DATA RECORDS:
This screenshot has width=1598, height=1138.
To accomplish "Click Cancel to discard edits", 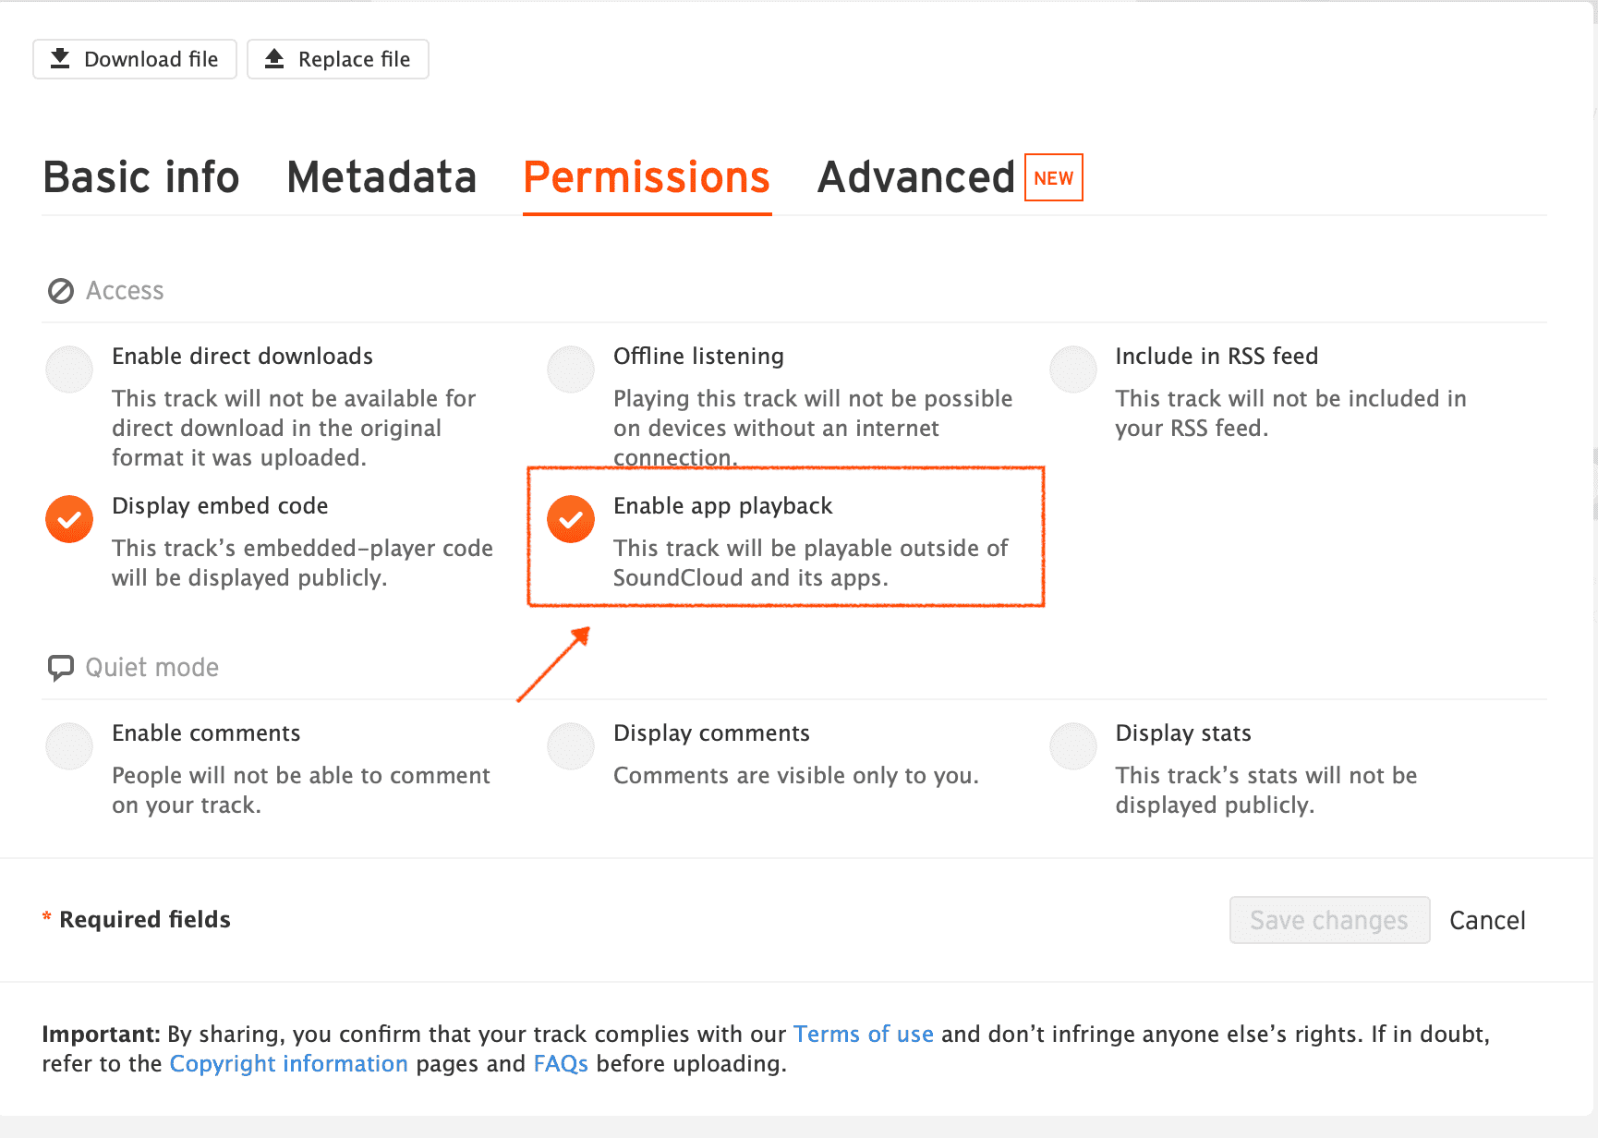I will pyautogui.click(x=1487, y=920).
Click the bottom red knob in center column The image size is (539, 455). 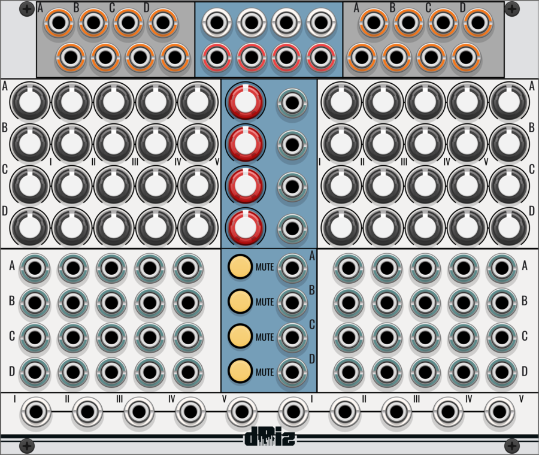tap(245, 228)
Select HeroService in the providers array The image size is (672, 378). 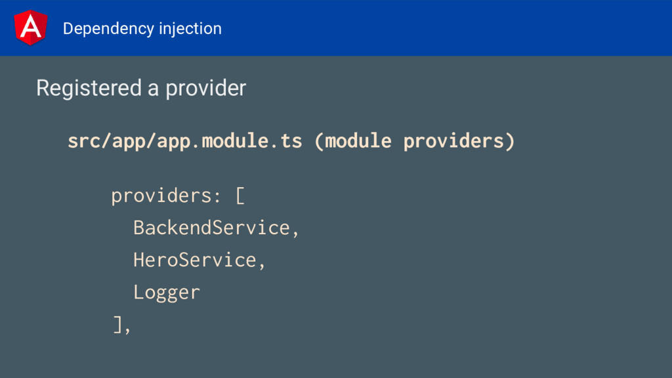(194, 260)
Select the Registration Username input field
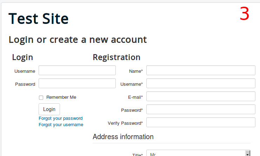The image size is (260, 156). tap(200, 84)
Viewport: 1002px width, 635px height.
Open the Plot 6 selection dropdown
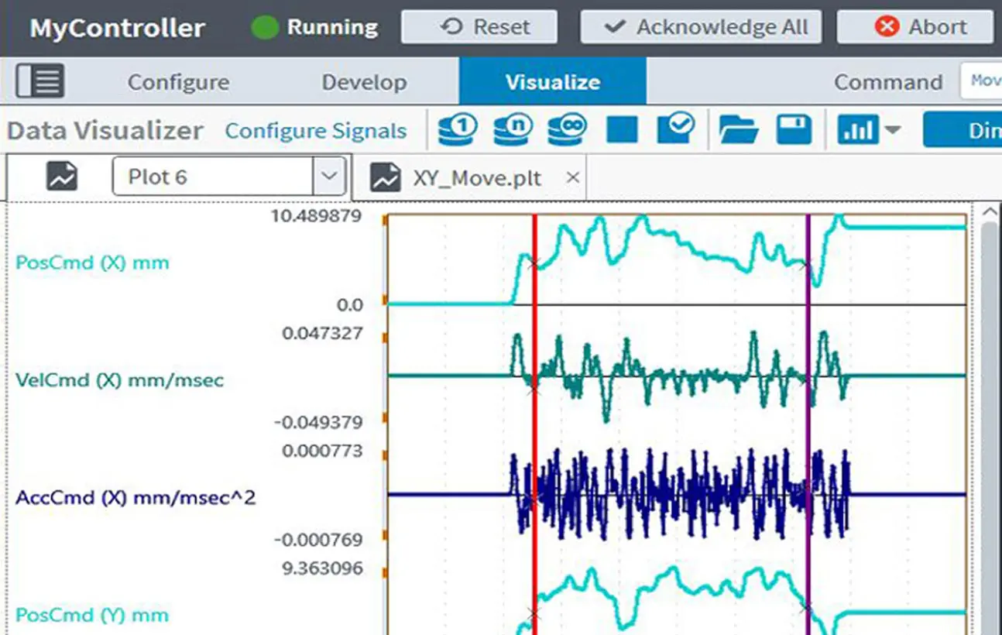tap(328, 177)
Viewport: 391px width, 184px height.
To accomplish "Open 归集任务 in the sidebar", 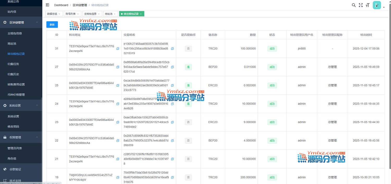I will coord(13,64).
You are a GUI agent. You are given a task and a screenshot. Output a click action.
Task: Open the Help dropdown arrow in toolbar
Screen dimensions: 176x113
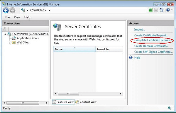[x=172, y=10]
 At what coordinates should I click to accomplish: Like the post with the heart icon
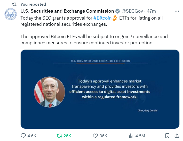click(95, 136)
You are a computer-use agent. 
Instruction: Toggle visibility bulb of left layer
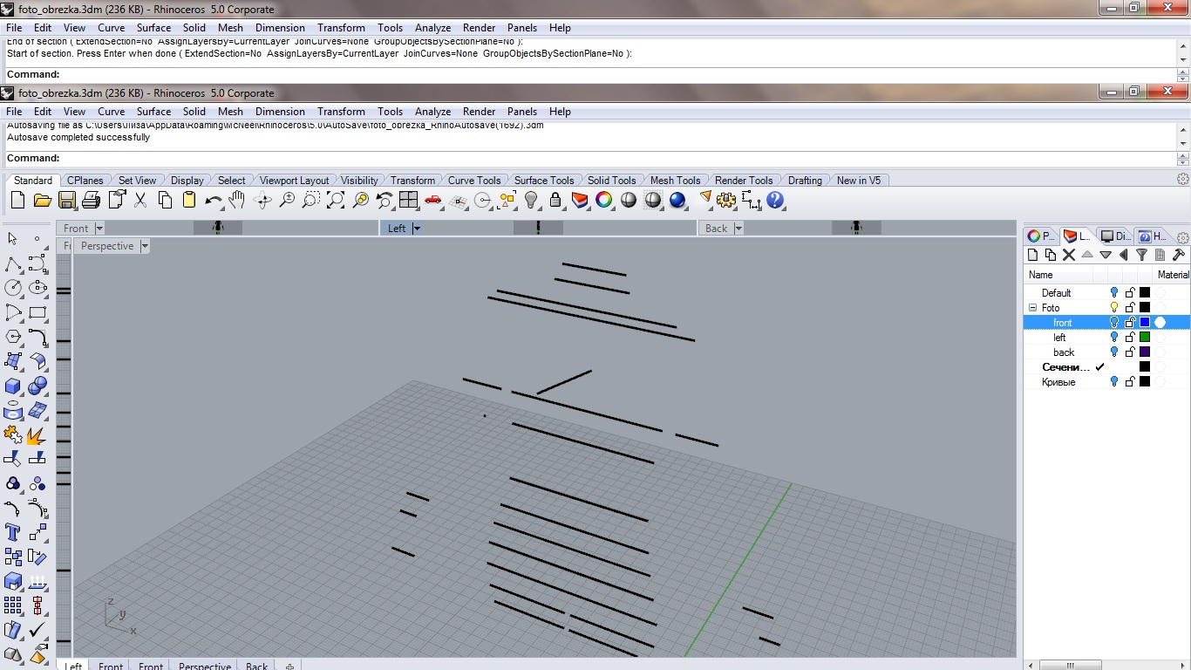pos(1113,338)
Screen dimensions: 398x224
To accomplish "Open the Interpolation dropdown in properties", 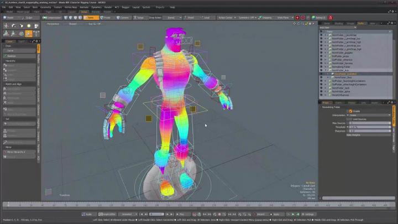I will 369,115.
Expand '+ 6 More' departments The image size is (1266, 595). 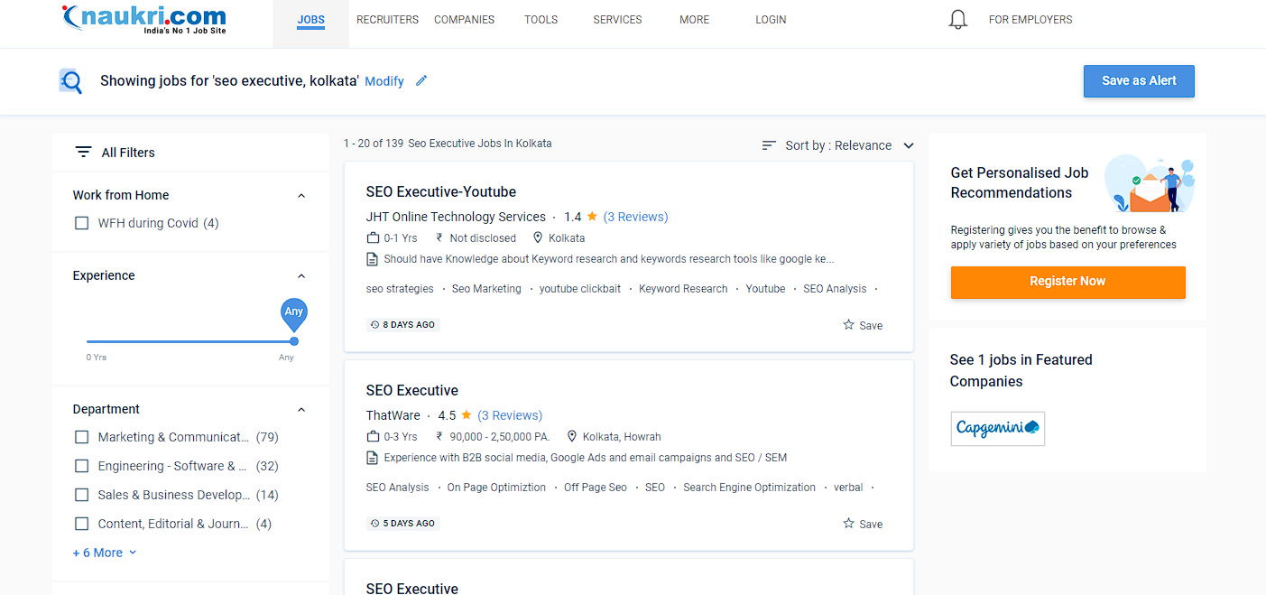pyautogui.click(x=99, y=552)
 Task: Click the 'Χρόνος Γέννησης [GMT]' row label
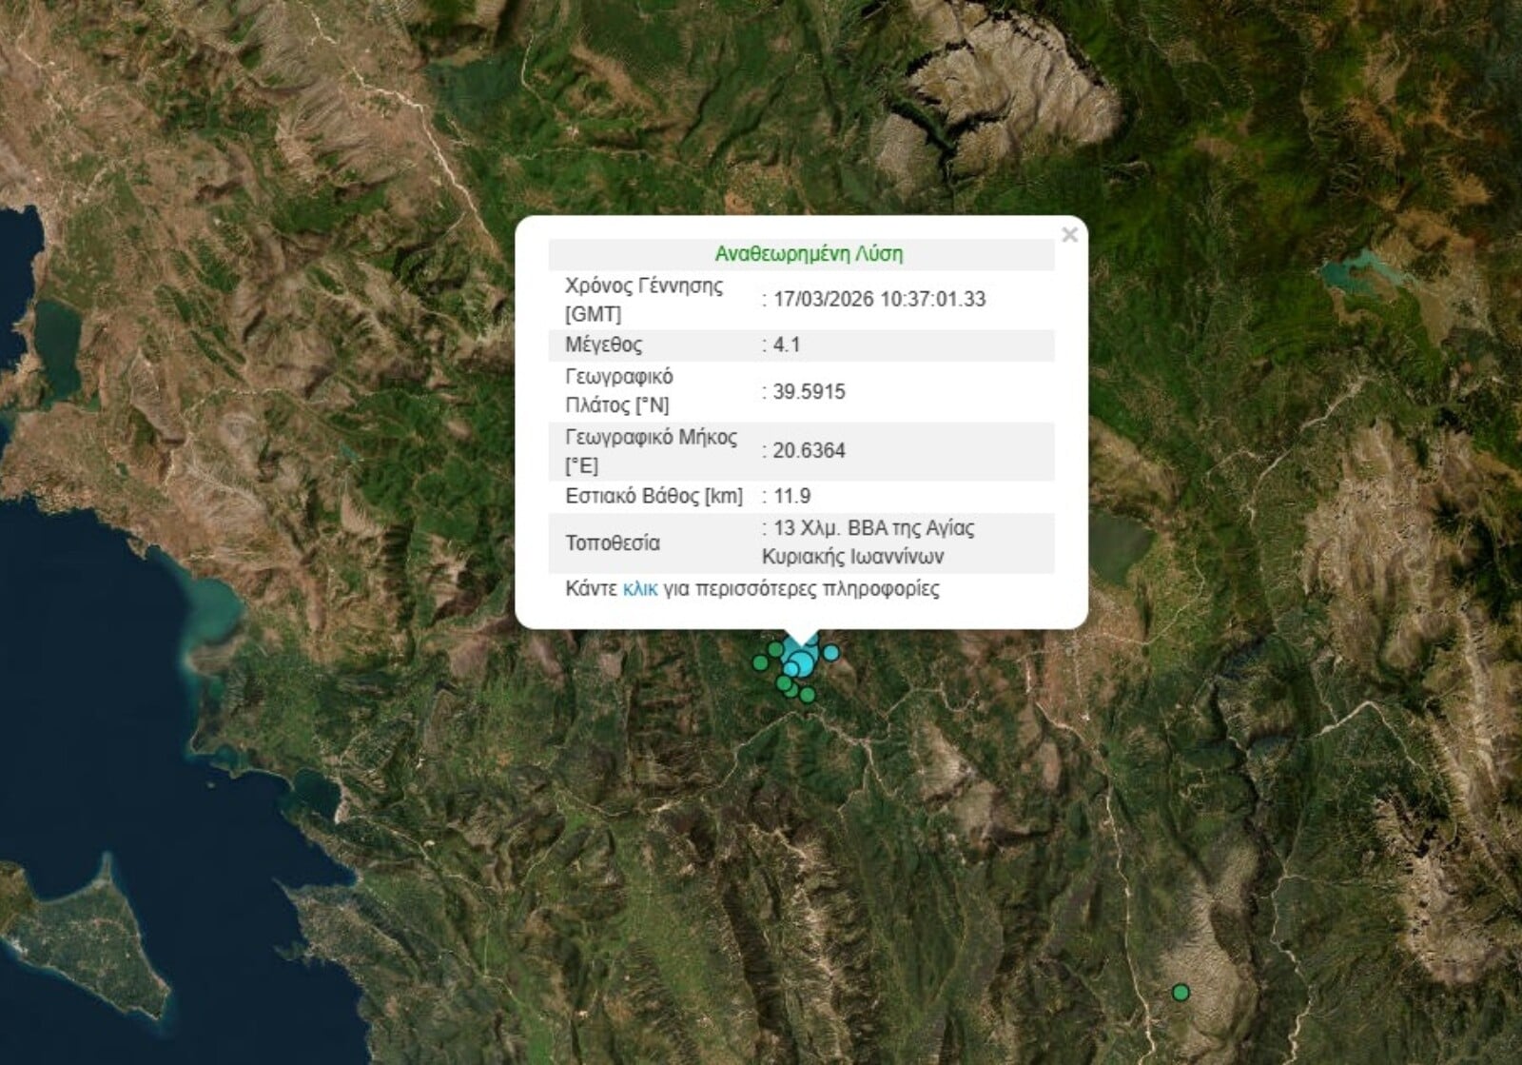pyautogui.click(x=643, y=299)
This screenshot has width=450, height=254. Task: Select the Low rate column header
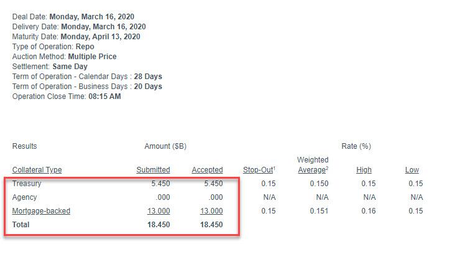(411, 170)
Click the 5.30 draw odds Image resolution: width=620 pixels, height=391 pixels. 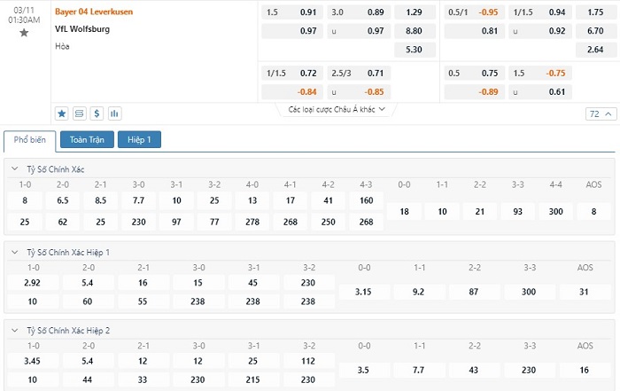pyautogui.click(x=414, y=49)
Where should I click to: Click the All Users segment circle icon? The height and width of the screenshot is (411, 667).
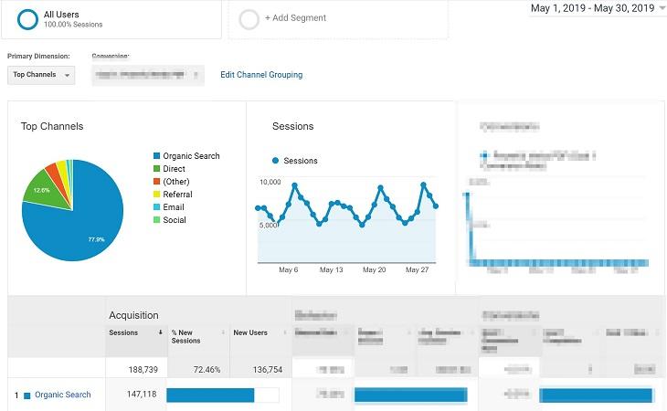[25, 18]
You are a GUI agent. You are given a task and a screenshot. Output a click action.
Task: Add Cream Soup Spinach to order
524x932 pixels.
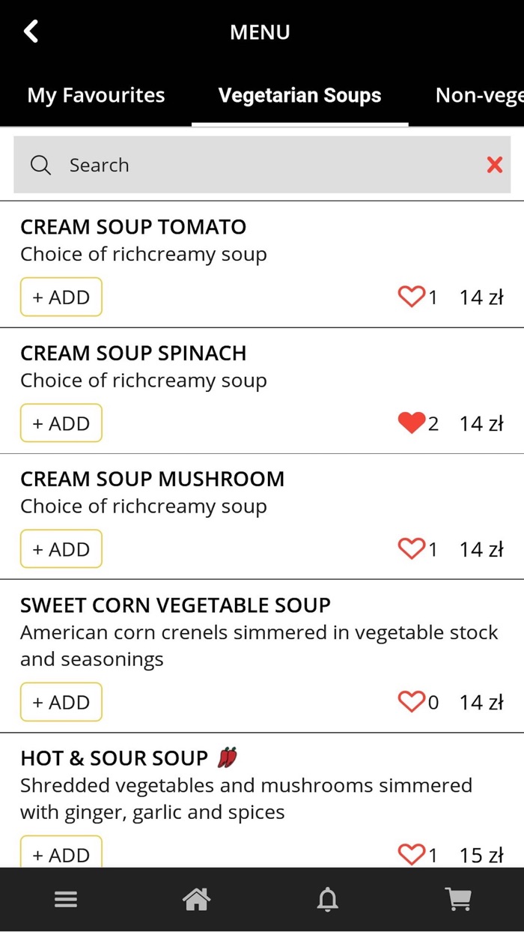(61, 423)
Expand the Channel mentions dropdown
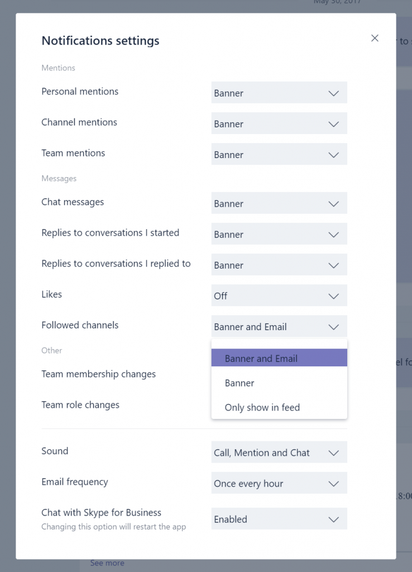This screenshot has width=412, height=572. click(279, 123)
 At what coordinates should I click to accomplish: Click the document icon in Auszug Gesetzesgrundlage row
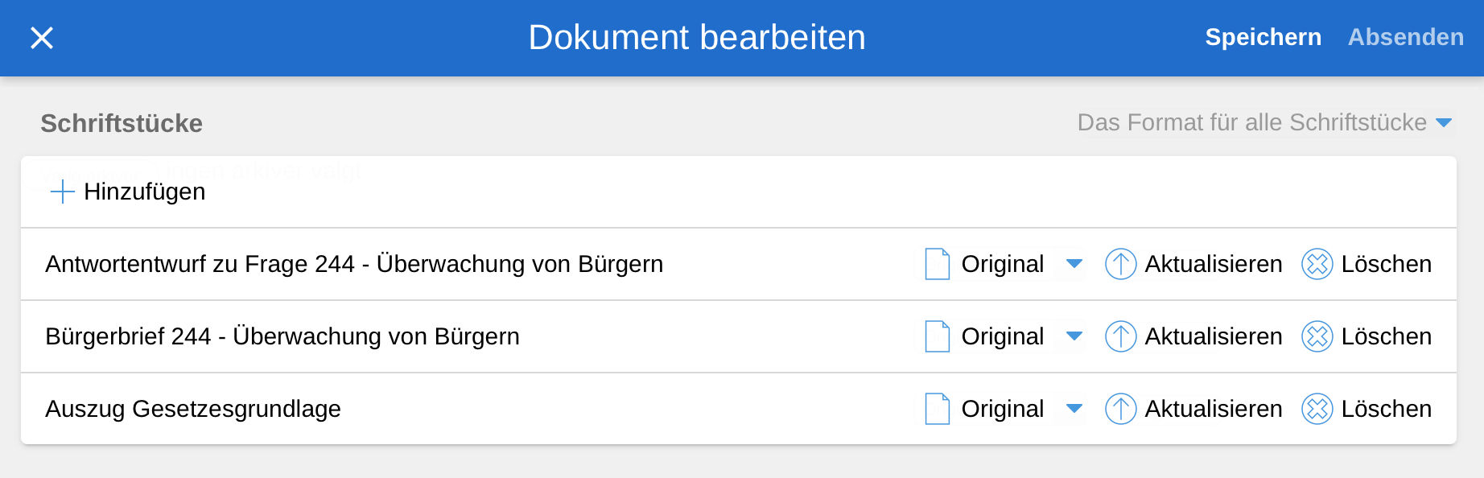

YOUR INSTRUCTIONS: What is the number of lines in the data above that contain the word "Viewport"? Report the figure only.

TASK SOLUTION: 2